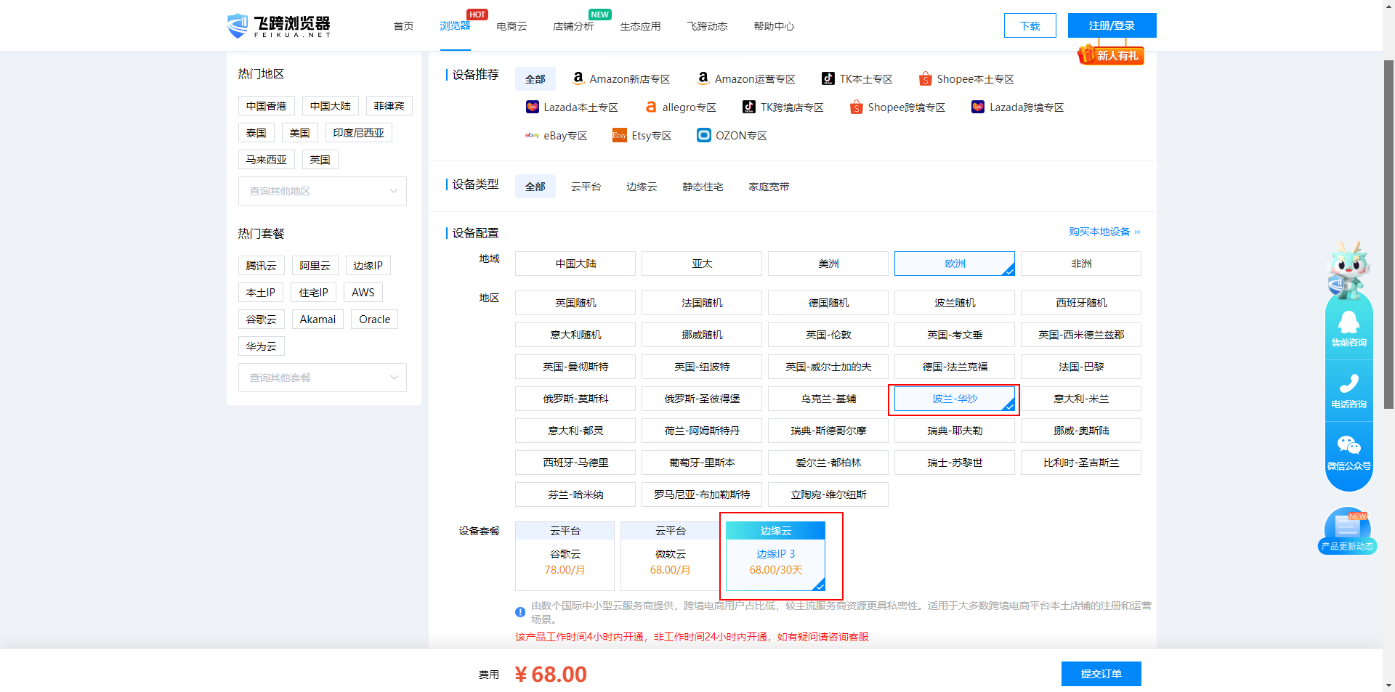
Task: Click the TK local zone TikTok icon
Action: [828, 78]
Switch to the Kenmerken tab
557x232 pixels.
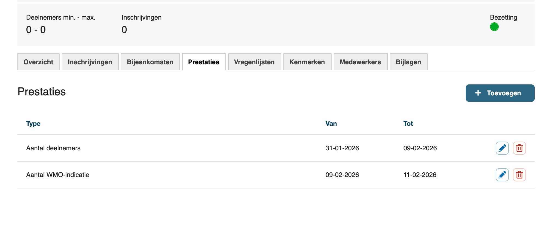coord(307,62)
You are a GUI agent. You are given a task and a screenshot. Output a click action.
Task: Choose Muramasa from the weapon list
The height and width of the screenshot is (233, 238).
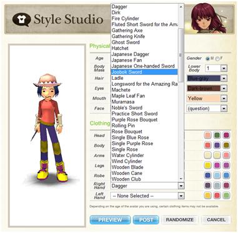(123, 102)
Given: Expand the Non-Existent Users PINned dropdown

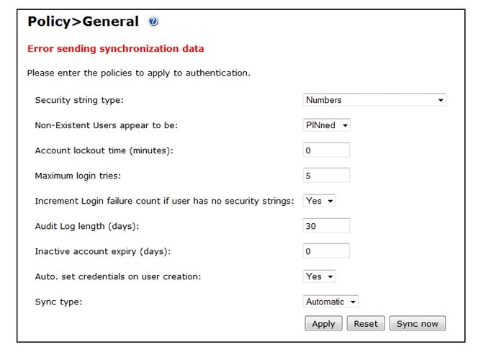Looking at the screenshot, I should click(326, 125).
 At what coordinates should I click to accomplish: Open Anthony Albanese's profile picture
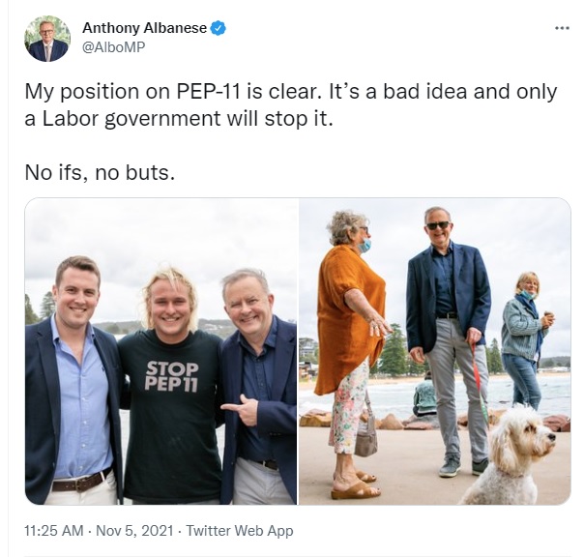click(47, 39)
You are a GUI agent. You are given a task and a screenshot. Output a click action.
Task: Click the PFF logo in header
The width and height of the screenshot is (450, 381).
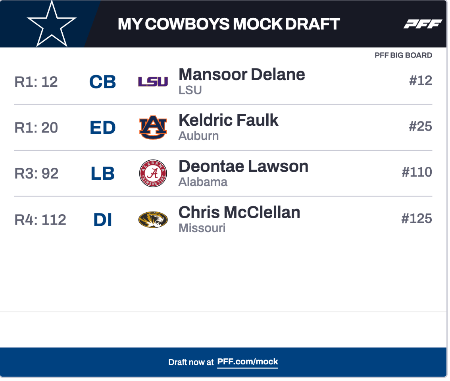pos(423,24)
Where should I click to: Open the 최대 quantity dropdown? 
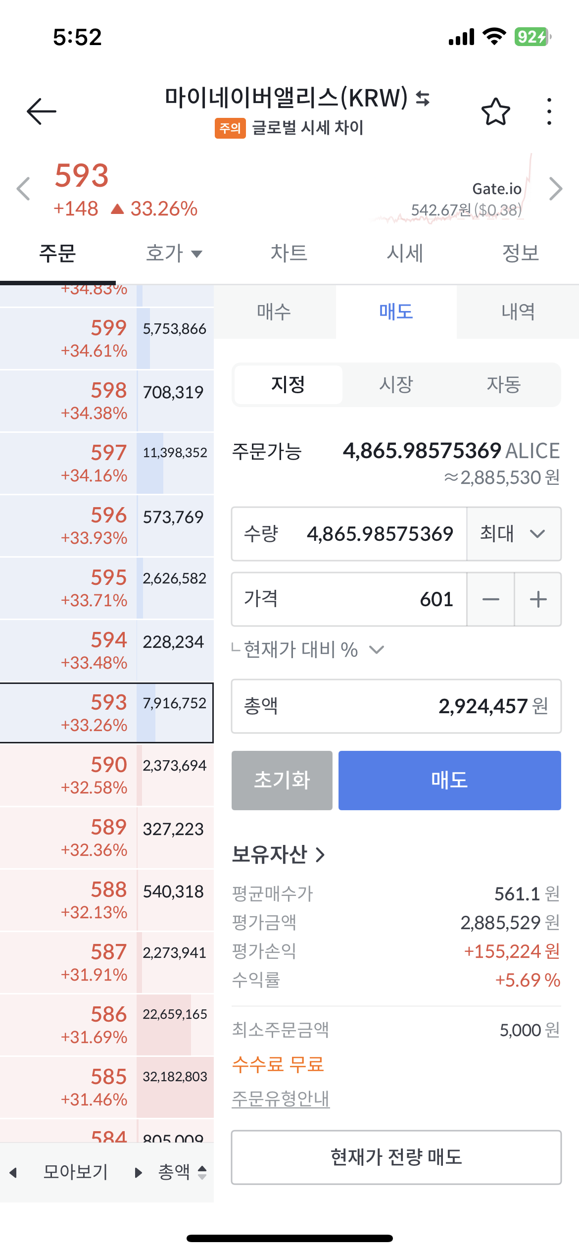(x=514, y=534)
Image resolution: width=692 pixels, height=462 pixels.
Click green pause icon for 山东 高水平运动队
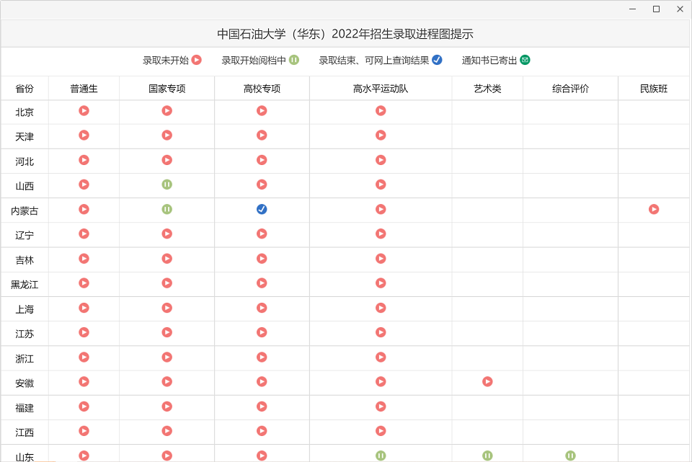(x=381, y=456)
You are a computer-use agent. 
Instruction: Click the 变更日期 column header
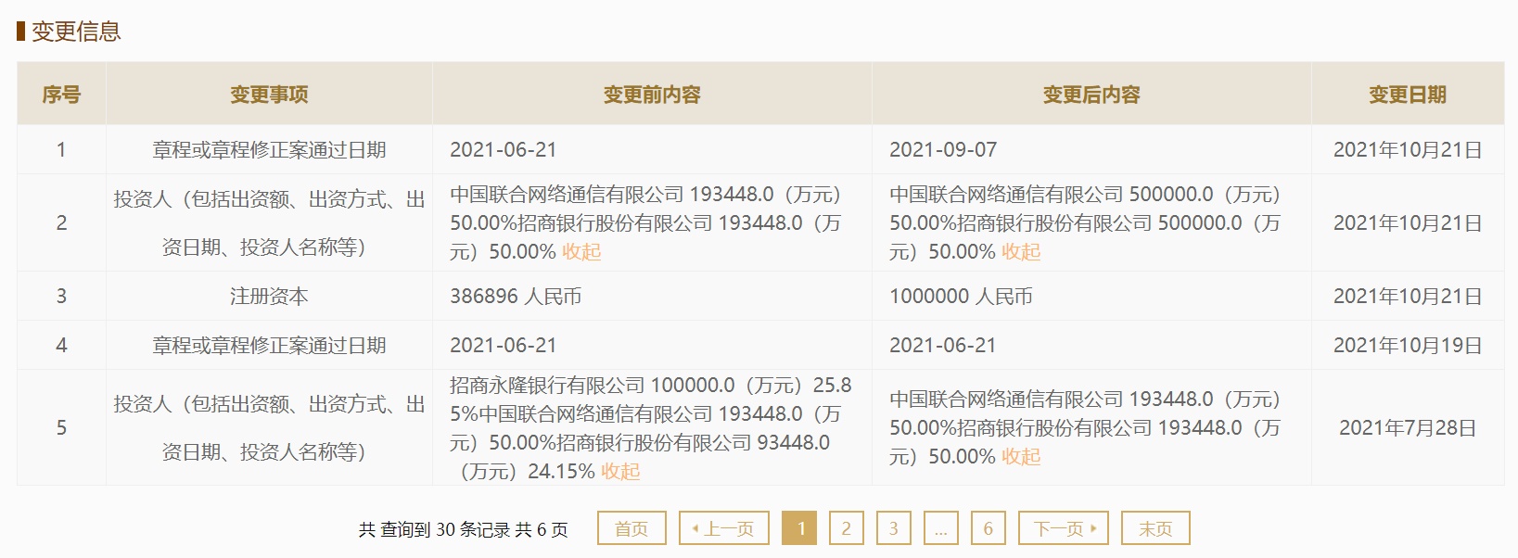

What to produce: Copy the lines exactly. Start at the line with "Click green pause icon for 山东 高水平运动队", end at the last line above, include both, and omit all pictures.

Completed exercise:
Click green pause icon for 山东 高水平运动队
(x=381, y=456)
You are a computer-use agent. 
Instruction: Click the 变更日期 column header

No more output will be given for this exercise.